Since he already had to remove a group of three from the Pit, he might as well consider Allison and Christoph. “Yeah, man. I loved French. Spanish didn’t work for me though,” she explained to Christoph.
Dammit, where were these people in the last year? Marcus thought.
“How many languages do you speak?” Allison asked Christoph.
“Nine,” Christoph answered.
Nine languages! Marcus thought to himself.
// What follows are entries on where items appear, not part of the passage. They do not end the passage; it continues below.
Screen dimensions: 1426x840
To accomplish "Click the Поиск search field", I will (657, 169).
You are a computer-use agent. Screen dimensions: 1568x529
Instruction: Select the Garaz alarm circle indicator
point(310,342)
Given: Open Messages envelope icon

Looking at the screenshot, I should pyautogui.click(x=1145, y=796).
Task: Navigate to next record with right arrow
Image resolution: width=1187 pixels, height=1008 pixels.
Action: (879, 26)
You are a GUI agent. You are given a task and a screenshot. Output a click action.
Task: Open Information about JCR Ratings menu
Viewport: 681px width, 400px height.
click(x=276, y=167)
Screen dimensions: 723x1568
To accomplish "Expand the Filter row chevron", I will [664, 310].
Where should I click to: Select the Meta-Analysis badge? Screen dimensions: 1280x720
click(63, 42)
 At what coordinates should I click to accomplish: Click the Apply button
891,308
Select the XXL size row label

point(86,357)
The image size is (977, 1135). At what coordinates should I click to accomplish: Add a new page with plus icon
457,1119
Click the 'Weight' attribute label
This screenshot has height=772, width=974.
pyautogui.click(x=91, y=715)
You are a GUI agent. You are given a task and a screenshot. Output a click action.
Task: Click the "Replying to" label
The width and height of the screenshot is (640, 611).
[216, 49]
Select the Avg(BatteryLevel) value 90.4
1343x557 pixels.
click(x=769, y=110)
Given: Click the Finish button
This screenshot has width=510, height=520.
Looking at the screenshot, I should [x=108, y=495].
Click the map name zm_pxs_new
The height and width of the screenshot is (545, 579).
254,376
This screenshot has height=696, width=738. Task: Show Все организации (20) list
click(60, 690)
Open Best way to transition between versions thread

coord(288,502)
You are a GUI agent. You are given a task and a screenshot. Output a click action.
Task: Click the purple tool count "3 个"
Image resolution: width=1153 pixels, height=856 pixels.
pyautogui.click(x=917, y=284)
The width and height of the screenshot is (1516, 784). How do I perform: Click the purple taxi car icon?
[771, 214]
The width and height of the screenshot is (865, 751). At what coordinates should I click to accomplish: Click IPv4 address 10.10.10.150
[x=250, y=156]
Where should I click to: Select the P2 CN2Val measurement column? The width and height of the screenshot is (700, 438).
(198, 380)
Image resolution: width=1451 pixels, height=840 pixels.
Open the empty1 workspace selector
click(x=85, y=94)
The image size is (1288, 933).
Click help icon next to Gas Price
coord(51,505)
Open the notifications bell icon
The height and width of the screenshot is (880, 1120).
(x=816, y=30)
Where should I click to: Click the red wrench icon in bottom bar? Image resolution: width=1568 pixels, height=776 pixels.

He speaks nine fucking languages?
Allison and Christoph lifted up the body of a screaming old women, finding another concentration camp body underneath. “Hey look,” Allison called out to the others. The four adults came to stand over the body of a gaunt man in the blue on blue striped uniform. Marcus felt a surge of disappointment. They did not need to be staring at an individual body. He really needed them to forget about the bodies. That’s what the whole body moving exercise was about.
“I wonder what he does with them?” Allison asked the group at large.
“The Nazi?” Christoph clarified. “He did horrific things to these people in life.”
“And now he gets to do whatever he wants to them in Hell,” Sid offered in a bitter tone.
“That’s not fair,” Allison interjected. “Wait, I have an idea.” Allison perked up, all excited and ready to share. “In the words of Dr. Seuss, I’ve ‘got an idea! An awful idea! The Grinch got a wonderful, awful, supremely shitty idea.’”
“Please don’t misquote Dr. Seuss,” Sid mocked. “Really Allison, some things are sacred.”
Marcus couldn’t help but laugh. Who comes up with shitty plans their first day in Hell? Nobody but these weirdos.
She pointed to the concentration camp body. “In case the Nazi comes back, I say we hide that body. If it’s what he wants then that’s what I want to take away from him.”
So yeah, he would definitely need Allison and her shitty ideas and Christoph, the uber multilingual, bringing his total up to five.
Which plan is best for leading people up the 12 o’clock stairs with Nadia being one of them? he thought. Once out of the Pit, the real work of keeping them away from Virgil’s people would begin. Because nothing would lead them away like hearing Marcus described as evil.